Action item: You are asked to repeat the listing word for word and to leave out its pictures.

Extracted information:
※

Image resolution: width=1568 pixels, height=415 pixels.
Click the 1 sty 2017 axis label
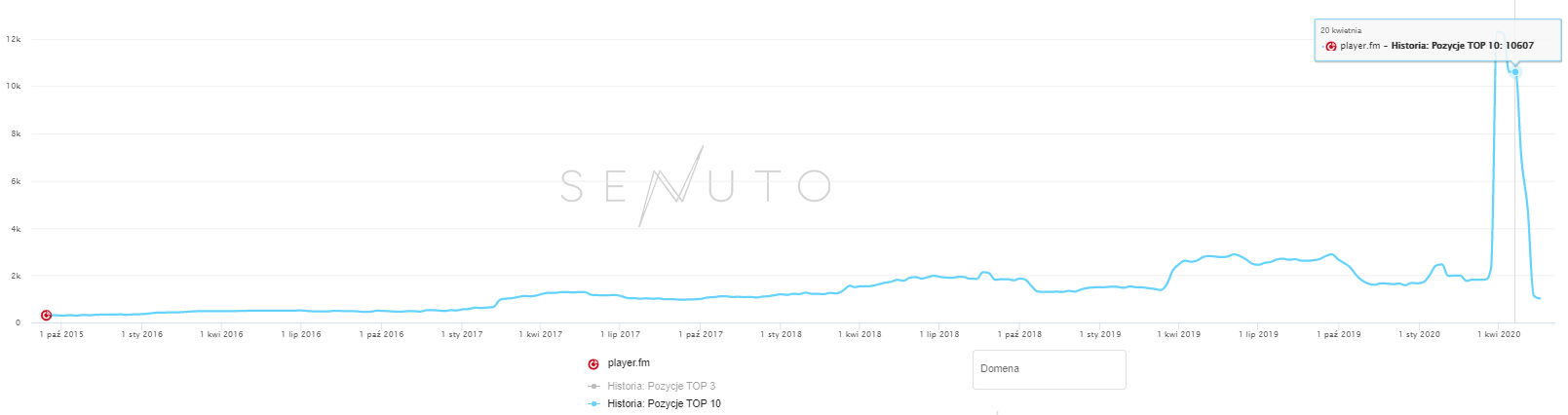click(x=462, y=334)
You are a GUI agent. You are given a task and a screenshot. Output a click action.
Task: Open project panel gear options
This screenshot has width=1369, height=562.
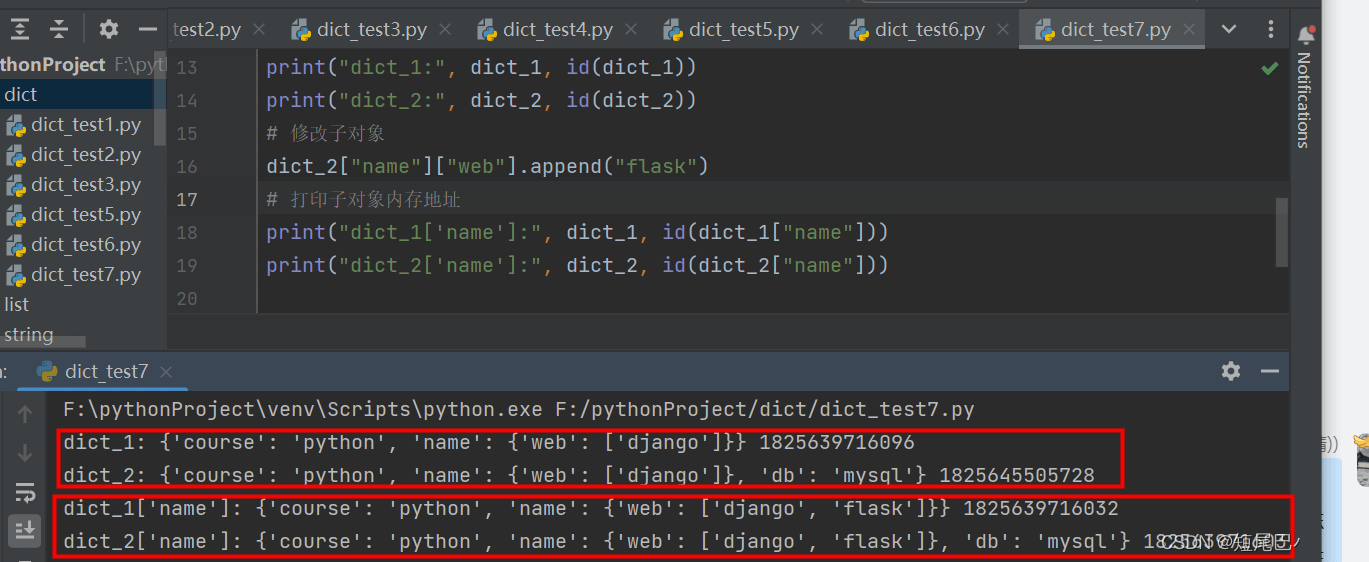[109, 29]
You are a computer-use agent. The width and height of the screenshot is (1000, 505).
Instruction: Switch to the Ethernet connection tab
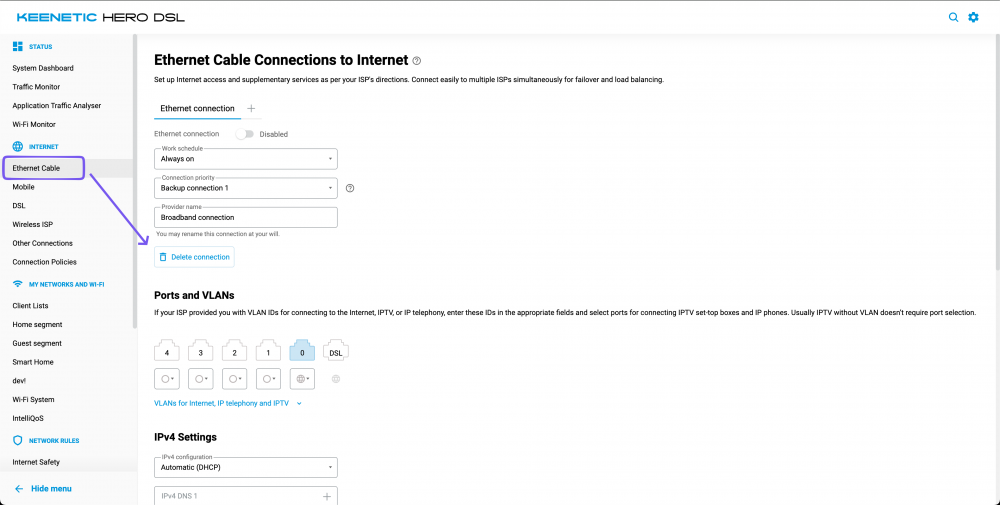197,108
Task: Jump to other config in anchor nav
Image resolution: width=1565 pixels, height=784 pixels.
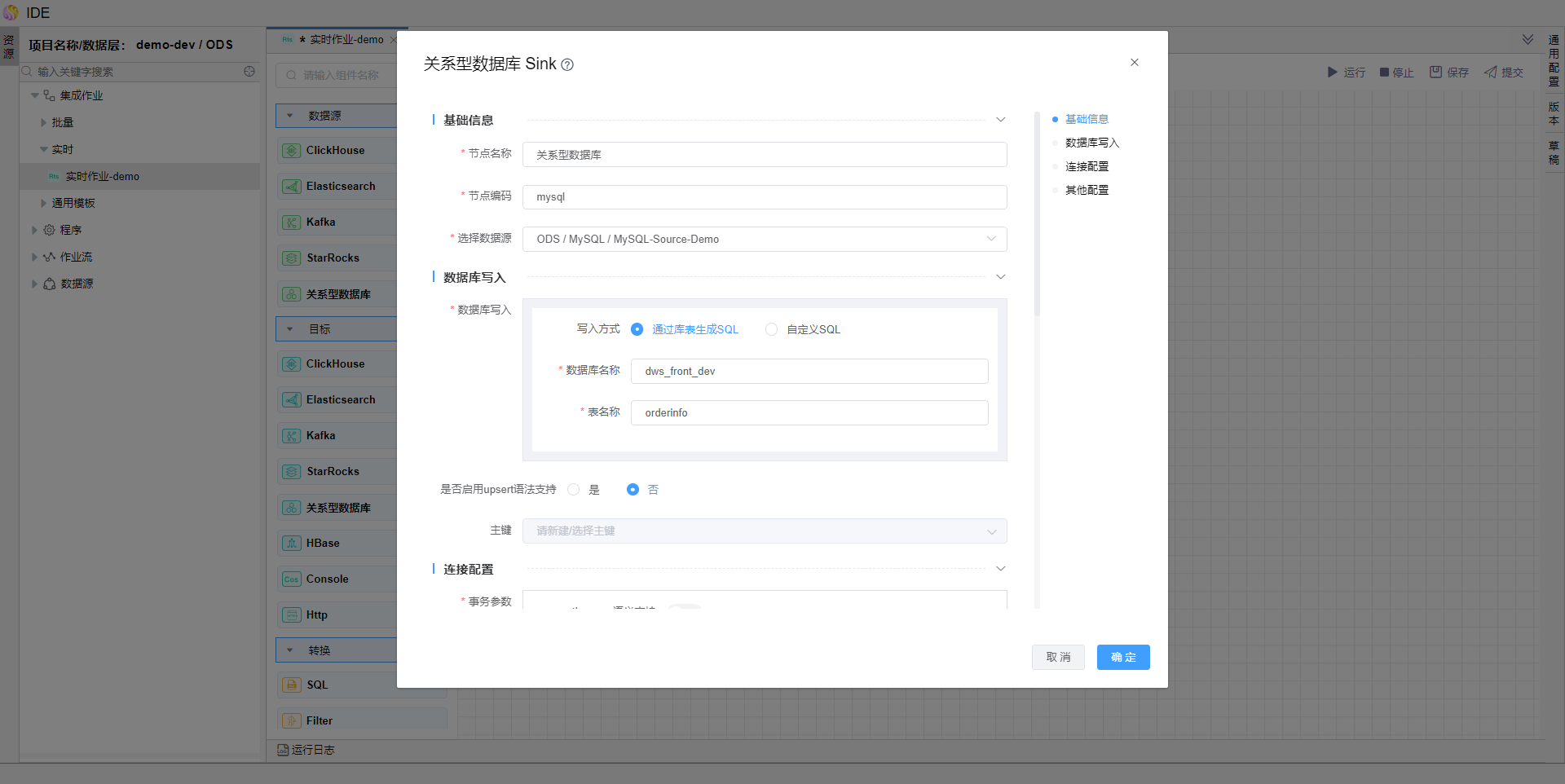Action: (x=1087, y=191)
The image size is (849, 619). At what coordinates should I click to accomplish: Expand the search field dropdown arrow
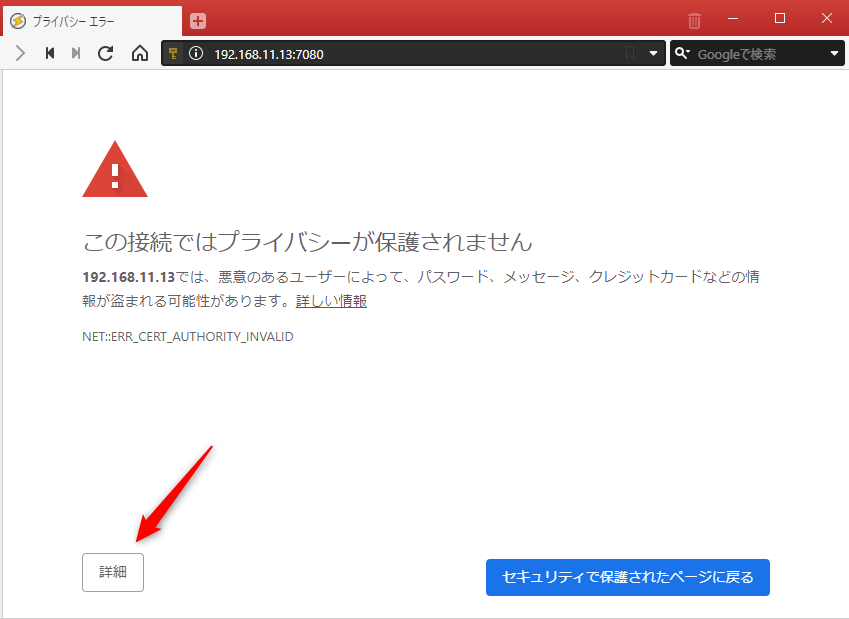(x=835, y=54)
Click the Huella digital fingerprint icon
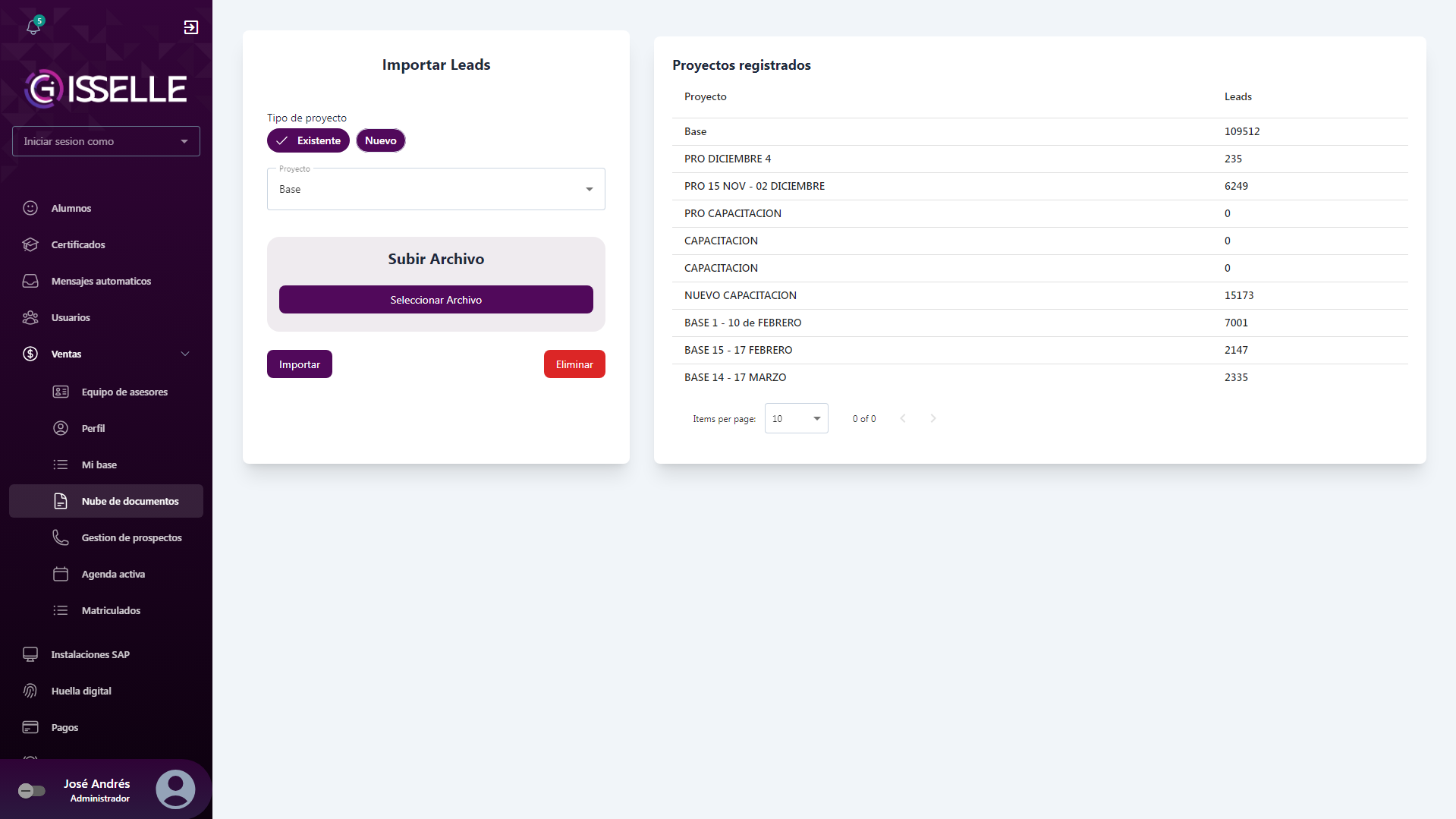 30,691
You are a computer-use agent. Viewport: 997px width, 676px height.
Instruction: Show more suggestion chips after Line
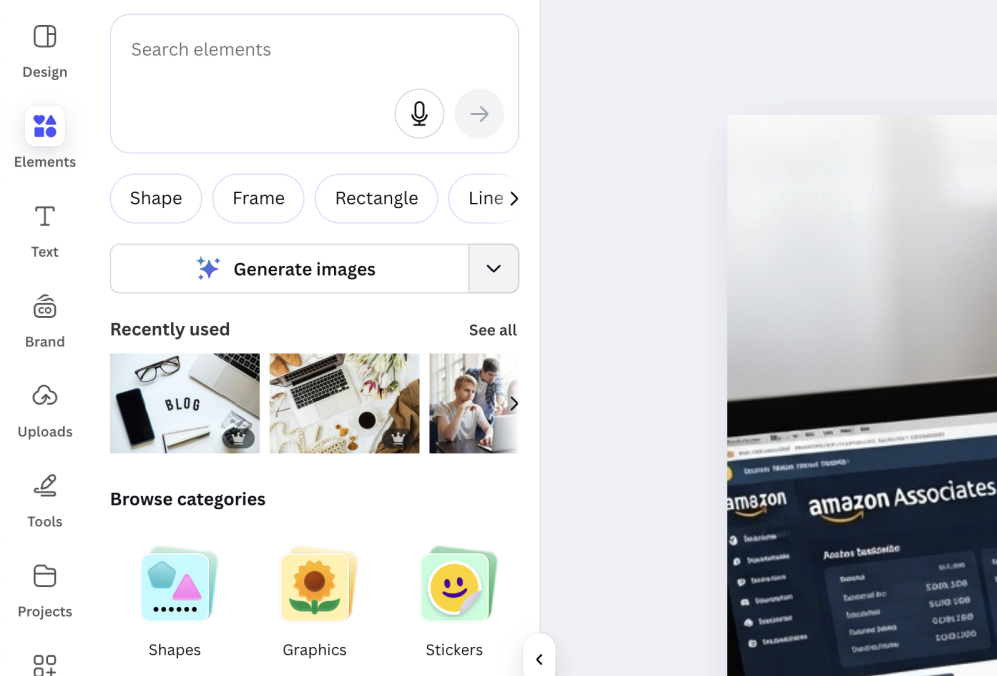point(514,199)
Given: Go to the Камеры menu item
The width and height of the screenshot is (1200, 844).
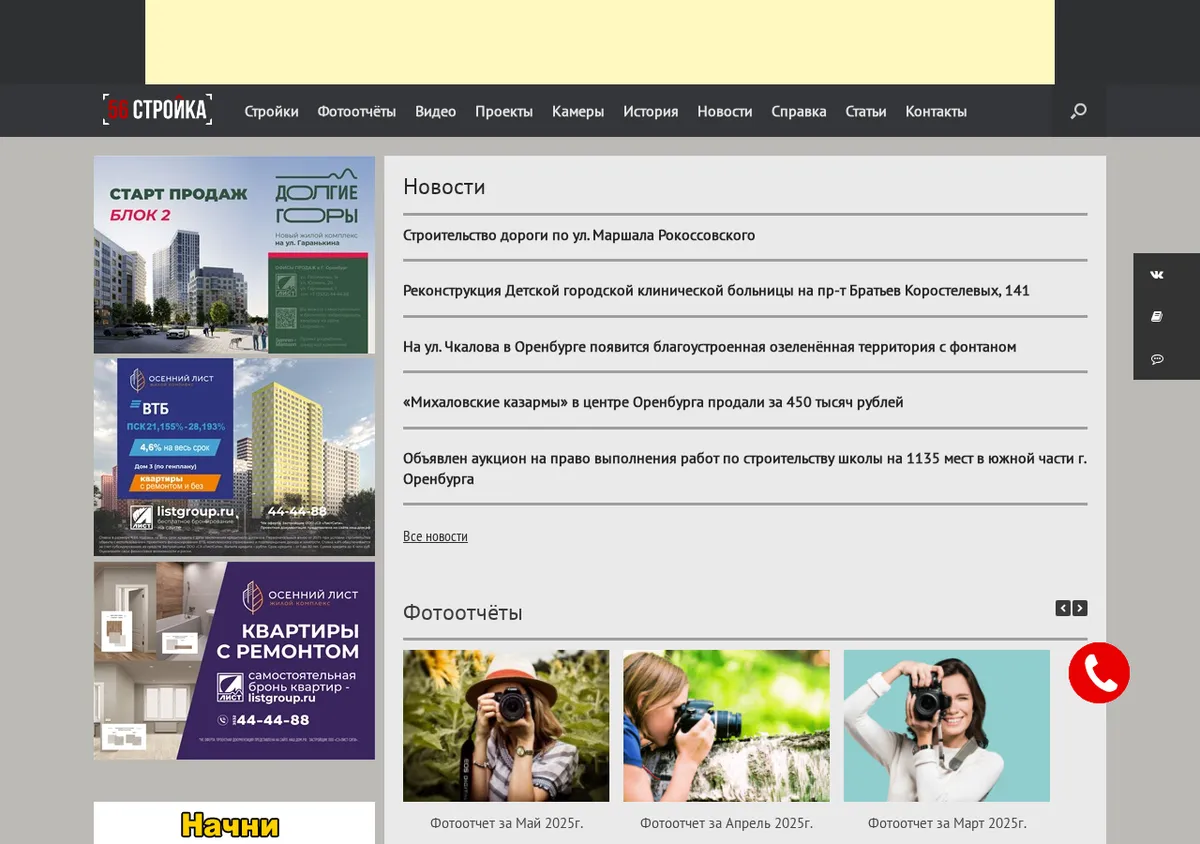Looking at the screenshot, I should click(578, 112).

※

Reply to the exercise:
Image resolution: width=1568 pixels, height=415 pixels.
Click the 1 sty 2017 axis label
click(x=462, y=334)
You are a GUI agent. You are given a task and a screenshot. Output a click action.
Task: Open project panel gear options
This screenshot has width=1369, height=562.
[109, 29]
You are a computer-use agent. The width and height of the screenshot is (1000, 505).
Instruction: Switch to the Ethernet connection tab
197,108
Task: Jump to other config in anchor nav
Image resolution: width=1565 pixels, height=784 pixels.
Action: (x=1087, y=191)
The image size is (849, 619). At what coordinates should I click to accomplish: Expand the search field dropdown arrow
(x=835, y=54)
Click the Huella digital fingerprint icon
 30,691
You are a computer-use agent. Viewport: 997px width, 676px height.
Instruction: Show more suggestion chips after Line
point(514,199)
Given: Go to the Камеры menu item
The width and height of the screenshot is (1200, 844).
Looking at the screenshot, I should click(578, 112).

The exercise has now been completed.